In the court opinion excerpt below, what single ground does the defendant's after-trial motion rest on?
** start of EXCERPT TO READ **
The defendant's after-trial motion for a judgment, in accordance with its motion for a directed verdict filed during the trial, is based upon only one ground. It is contended that the plaintiff was a mere licensee, and not an invitee, of the defendant company when he went upon the lot where he fell. It is concluded from this premise that the defendant was under no duty to protect the plaintiff, and that the plaintiff took the lot as he found it. It was upon this ground that the verdict and judgment for the plaintiff were set aside and the defendant's judgment entered.

The function of the motion for directed verdict is the same as the demurrer formerly used, and questions the sufficiency of the plaintiff's evidence to make a case submissible to the jury. Section 510.280, RSMo 1959, V.A.M.S. This motion may be again directed to the attention of the court after verdict. Section 510.280. Girratono v. Kansas City Public Service Co., Mo.App., 243 S.W.2d 539.

In passing upon such motion, we must apply the fundamental and settled rule that it admits as true every fact and circumstance which plaintiff's evidence tends to prove, and that the plaintiff is entitled to the benefit of every inference of fact which may be reasonably drawn from the evidence. We cannot sustain such a motion unless the facts in evidence, and the legitimate inferences to be drawn from such facts, are so strongly against the plaintiff as to leave no room for reasonable minds to differ. Young v. Wheelock, 333 Mo. 992, 64 S.W.2d 950; 156(3) and 178 Trial, Missouri Digest.
** end of EXCERPT TO READ **
** start of ROWS **
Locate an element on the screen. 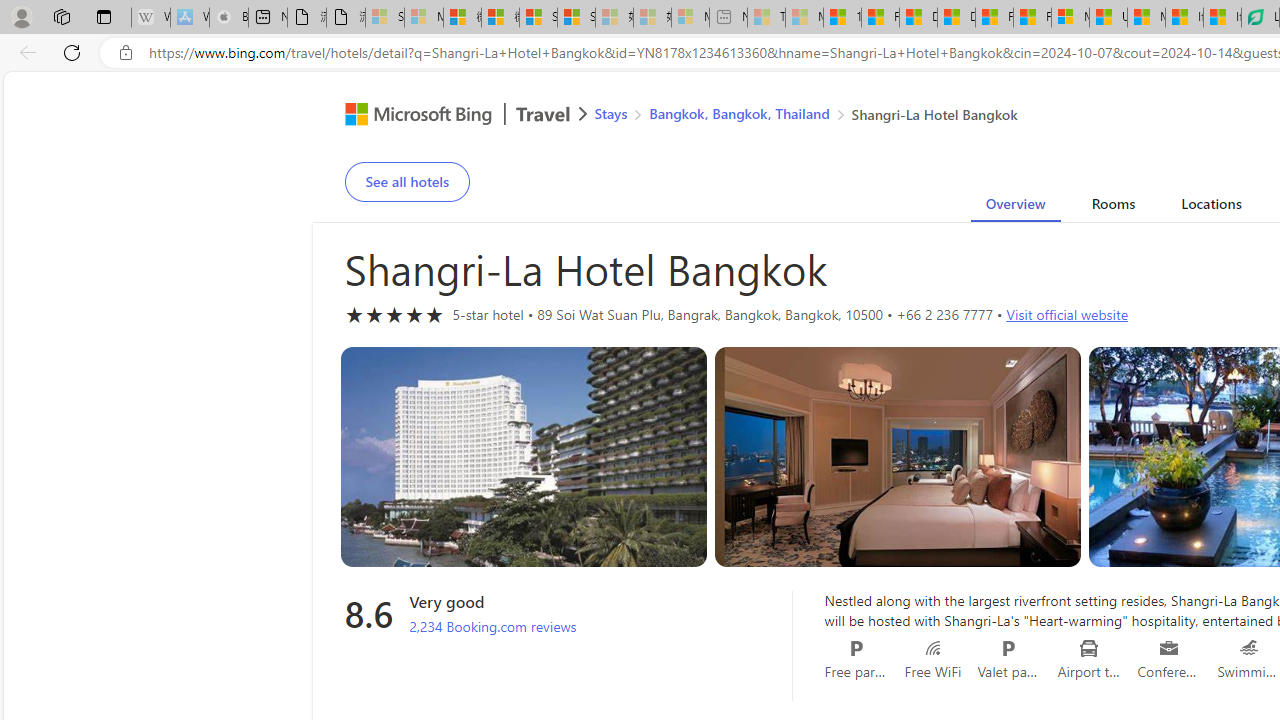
** end of ROWS **
** start of ROWS **
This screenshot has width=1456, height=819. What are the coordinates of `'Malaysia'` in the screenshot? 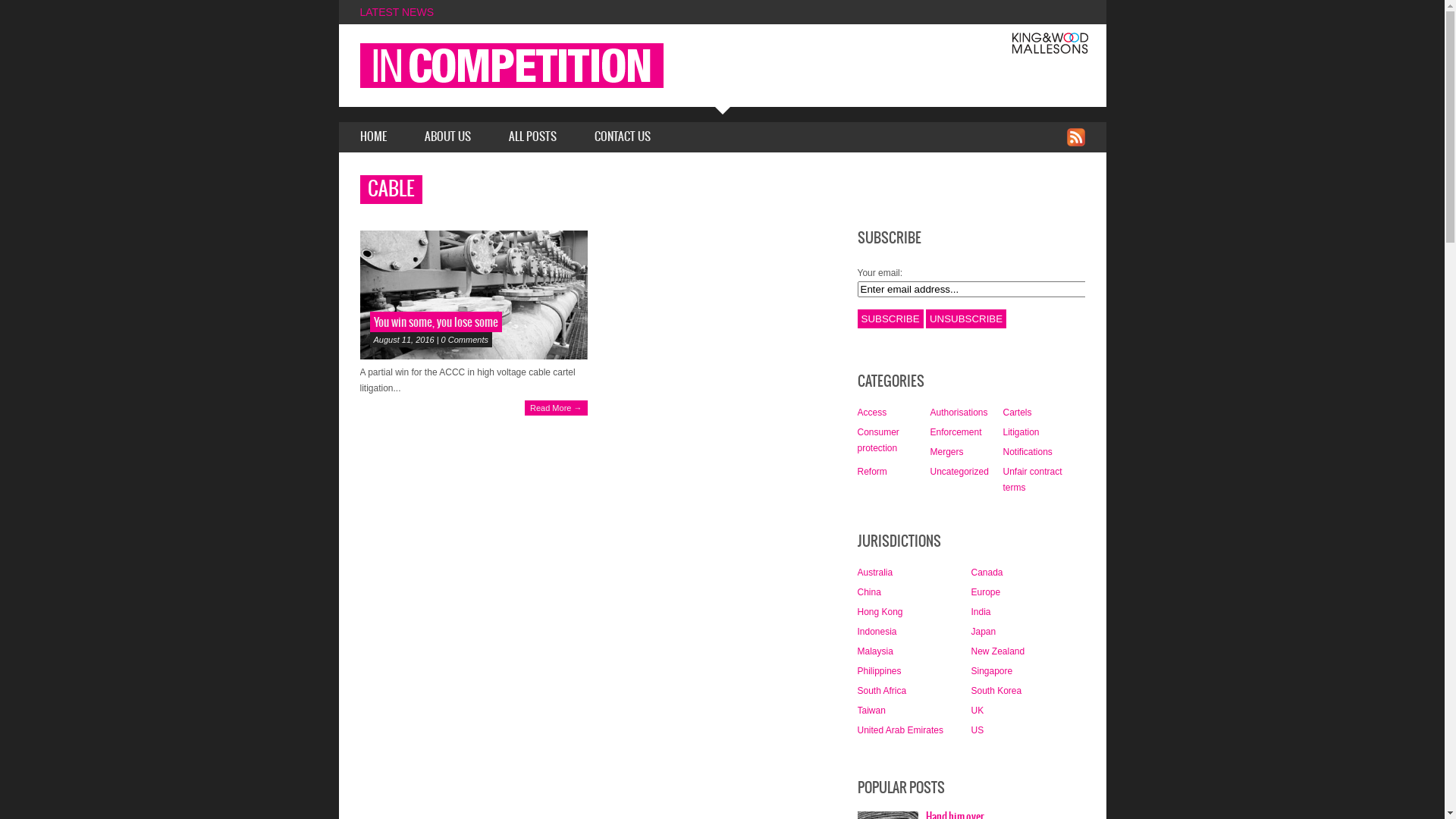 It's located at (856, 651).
** end of ROWS **
** start of ROWS **
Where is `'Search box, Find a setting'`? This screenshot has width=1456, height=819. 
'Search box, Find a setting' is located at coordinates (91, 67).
** end of ROWS **
> THE RESULT
The plaintiff was a mere licensee, not an invitee, of the defendant company when he went upon the lot where he fell.